Method 1: Using List Comprehension
List comprehension provides a concise way to create lists and calculate means in a single line ?
# Initialize the list and sublist size
input_list = [1, 2, 3, 4, 5, 6, 7, 8, 9]
sublist_size = 3
# Calculate means using list comprehension
result_list = [sum(input_list[i:i+sublist_size]) / sublist_size
for i in range(0, len(input_list), sublist_size)]
print("Original list:", input_list)
print("Sublist size:", sublist_size)
print("Means of consecutive sublists:", result_list)
Original list: [1, 2, 3, 4, 5, 6, 7, 8, 9] Sublist size: 3 Means of consecutive sublists: [2.0, 5.0, 8.0]
How It Works
The list comprehension iterates through the list with steps equal to the sublist size.

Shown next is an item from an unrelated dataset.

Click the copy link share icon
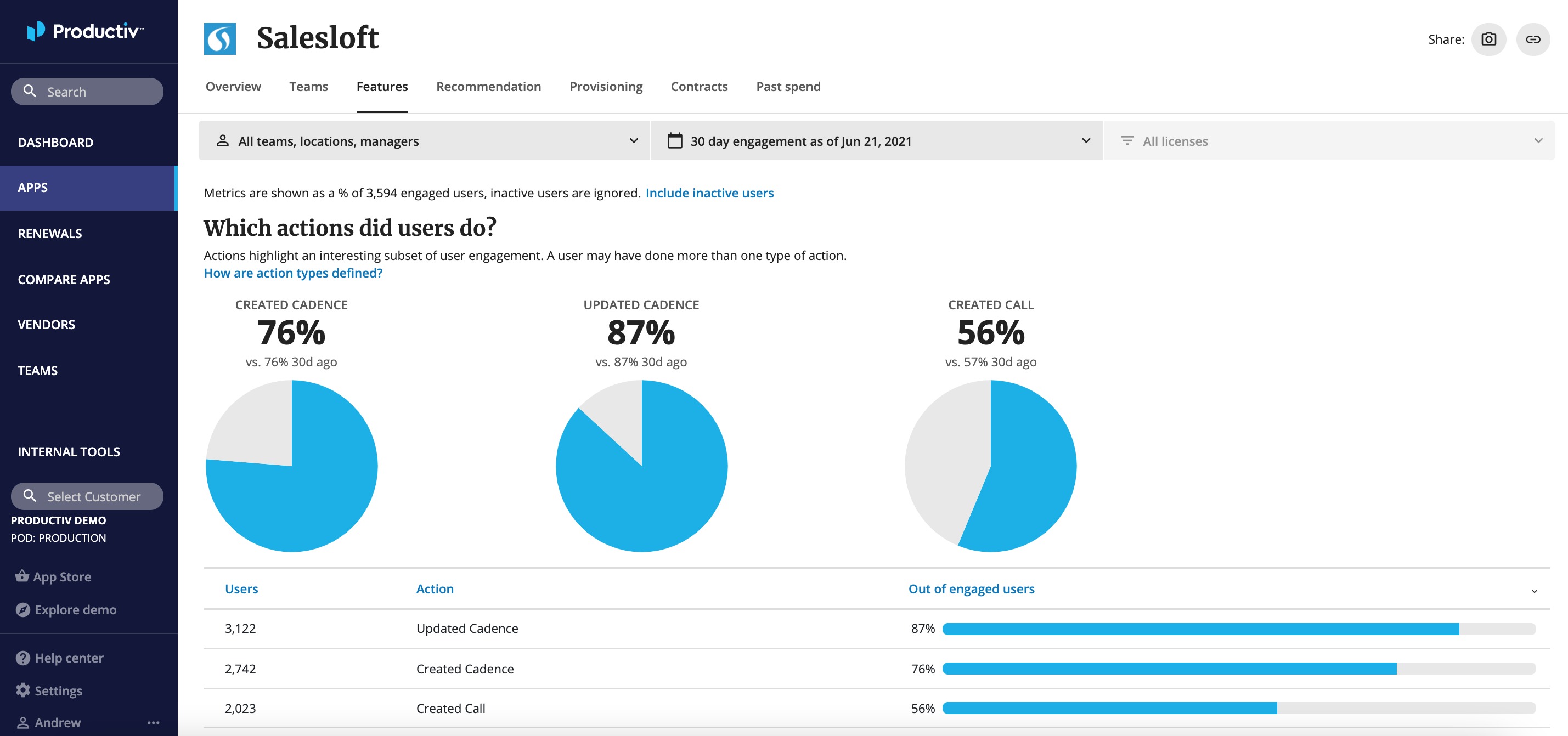Viewport: 1568px width, 736px height. (1532, 39)
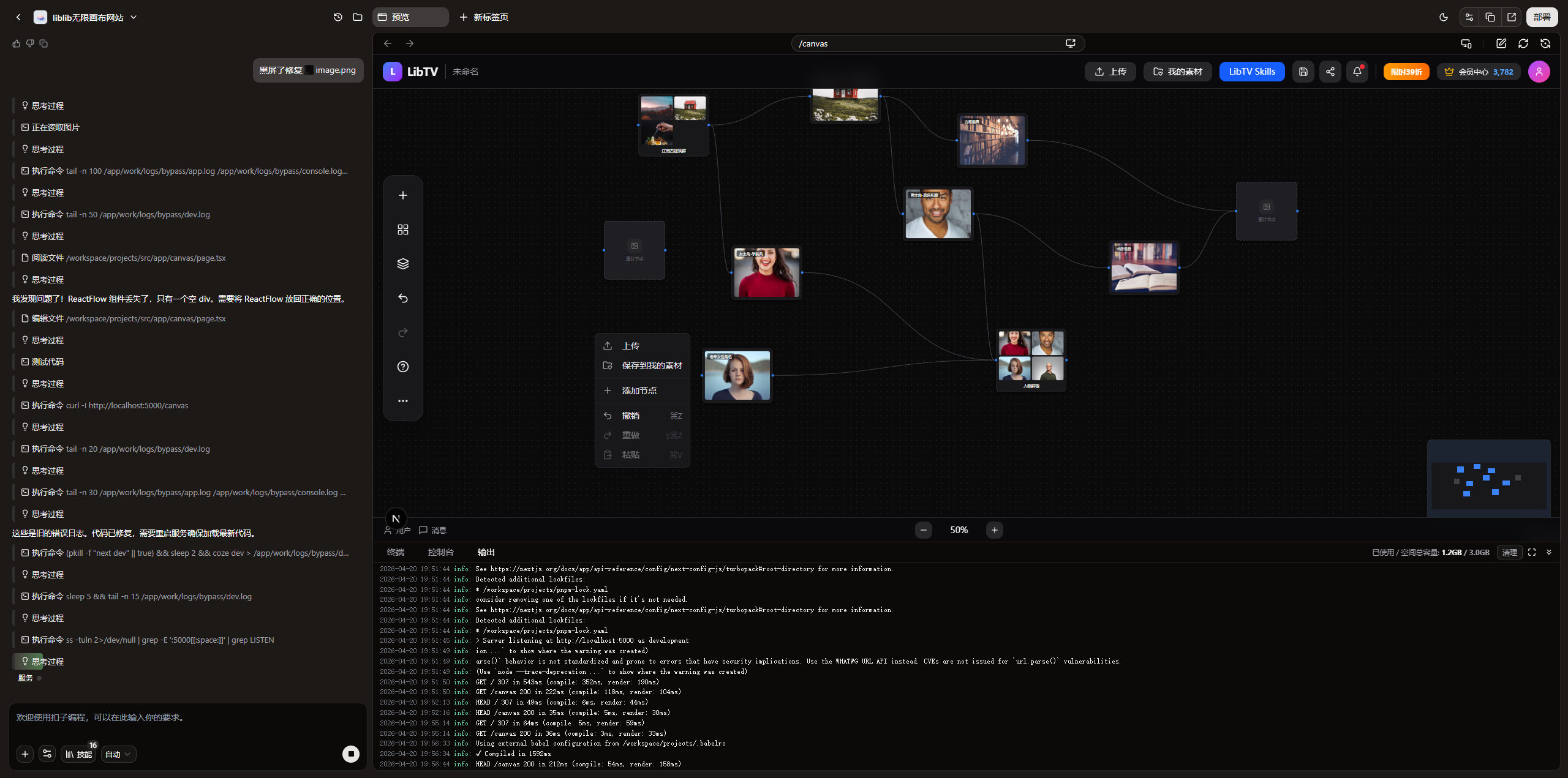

For each position i, it extracts a slice input_list[i:i+sublist_size], calculates the sum, and divides by the sublist size to get the mean.
Method 2: Using NumPy
NumPy provides efficient numerical operations and can handle array operations more efficiently for large datasets ?
import numpy as np
# Initialize the list and sublist size
input_list = [1, 2, 3, 4, 5, 6, 7, 8, 9]
sublist_size = 3
# Calculate means using NumPy
result_array = [np.mean(input_list[i:i+sublist_size])
for i in range(0, len(input_list), sublist_size)]
print("Original list:", input_list)
print("Sublist size:", sublist_size)
print("Means using NumPy:", result_array)
Original list: [1, 2, 3, 4, 5, 6, 7, 8, 9] Sublist size: 3 Means using NumPy: [2.0, 5.0, 8.0]
Method 3: Using a Simple Loop
A traditional loop approach provides more control and is easier to understand for beginners ?
# Initialize the list and sublist size
input_list = [1, 2, 3, 4, 5, 6, 7, 8, 9]
sublist_size = 3
result_list = []
# Calculate means using a loop
for i in range(0, len(input_list), sublist_size):
sublist = input_list[i:i+sublist_size]
mean_value = sum(sublist) / len(sublist)
result_list.append(mean_value)
print("Original list:", input_list)
print("Sublist size:", sublist_size)
print("Means using loop:", result_list)
Original list: [1, 2, 3, 4, 5, 6, 7, 8, 9] Sublist size: 3 Means using loop: [2.0, 5.0, 8.0]
Comparison
| Method | Readability | Performance | Best For |
|---|---|---|---|
| List Comprehension | Concise | Good | Small to medium datasets |
| NumPy | Clean | Excellent | Large numerical datasets |
| Simple Loop | Very clear | Good | Learning and debugging |
Conclusion
All three methods effectively calculate the mean of consecutive sublists. Use list comprehension for concise code, NumPy for numerical performance, or simple loops for clarity and learning purposes.